An activity may still show positive float and yet lie on the longest path. If that activity slips, the project finish date slips.
This is why relying only on zero-float activities gives wrong delay analysis.
How longest path affects delay:
- It considers remaining duration, not original duration
- It considers calendars and constraints
- It updates after every data date change
- It can change even without logic edits
This behavior is common in fast-track projects where activities overlap. In Noida’s commercial and data center projects, planners using Primavera P6 Training in Noida often deal with schedules where procurement or approvals suddenly become delayed drivers even when site work is ongoing.
How Calendars and Constraints Distort Delay Results
Calendars define working time. If two linked activities use different calendars, time does not flow evenly. A five-day calendar activity can delay a six-day calendar successor even if durations look fine.
Constraints are even more dangerous. Hard constraints force dates and block logic.
Common constraint impacts:
- “Finish On” hides real critical path
- “Must Finish By” creates artificial float
- Constraints shift delay to other paths
Out-of-sequence progress is another major factor. When work starts before predecessors finish, Primavera must choose how to handle logic.
There are two options:
- Retained Logic: shows delay honestly
- Progress Override: hides delay by breaking logic
Most planners unknowingly use progress override and think delay is resolved.
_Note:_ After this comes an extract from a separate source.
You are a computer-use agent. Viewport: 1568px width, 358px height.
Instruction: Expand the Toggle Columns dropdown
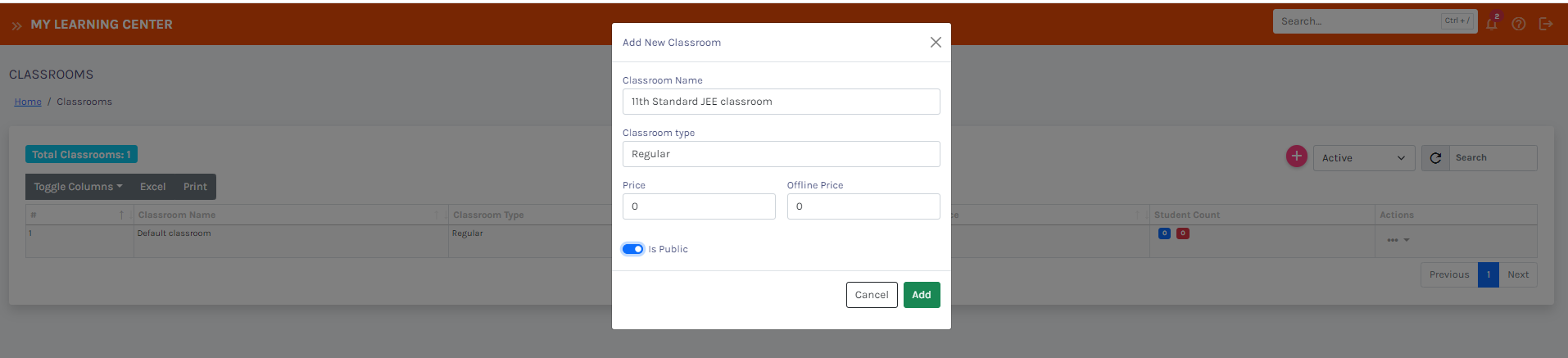(x=78, y=187)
In Delhi NCR projects handled by multiple vendors, schedules reviewed after Primavera P6 Training Institute in Delhi sessions often show hidden delays caused by incorrect progress settings and forced dates.
Internal Factors That Trigger Delay in Primavera
The table below shows what actually causes delay inside Primavera, not what users assume.
| Factor | How It Influences Delay |
| Logic Relationships | Control how time flows |
| Remaining Duration | Drives longest path |
| Activity Calendars | Change working time |
| Constraints | Override logic rules |
| Out-of-Sequence Progress | Alters delay visibility |
| Data Date Movement | Forces full recalculation |
Delay is never based on one factor alone. It is always a combination.
Why Delay Keeps Shifting in Updates
Many users complain that the delay “moves” every week. One update shows delay in design. The next update shows it in installation. This is expected behavior.
Primavera recalculates delay from the data date forward. I do not remember where the delay started. It only shows where delay pressure currently exists.
This shifting helps identify where recovery effort is needed now, not where mistakes happened earlier.
Skipping updates makes this worse. When schedules are updated monthly instead of weekly, delay appears sudden and severe.
How Recovery Actions Affect Delay Calculation
Primavera does not understand intent. It understands logic. If recovery actions are not reflected correctly in logic and duration, delay remains.
- Fast-tracking must change logic
- Crashing must change duration
- Overtime must change calendars
If these are not updated correctly, Primavera continues to show delay even if site progress improves.
This is why technical scheduling knowledge matters more than reporting skills.
Key Takeaways
- Primavera calculates delay through logic, not visuals
- Float is dynamic and not guaranteed
- Longest path controls project finish
- Calendars and constraints can hide or exaggerate delay
- Delay shifts because Primavera recalculates every update
- Recovery must be entered logically to reflect results
Sum up,
Primavera P6 calculates delay using strict CPM logic, longest path rules, and continuous recalculation. Delay is never stored as a value. It is always derived from logic, float, calendars, and remaining work. Users who treat Primavera as a data entry tool often misunderstand delay reports. Those who understand its internal logic gain real control over schedules, forecasts, and recovery plans.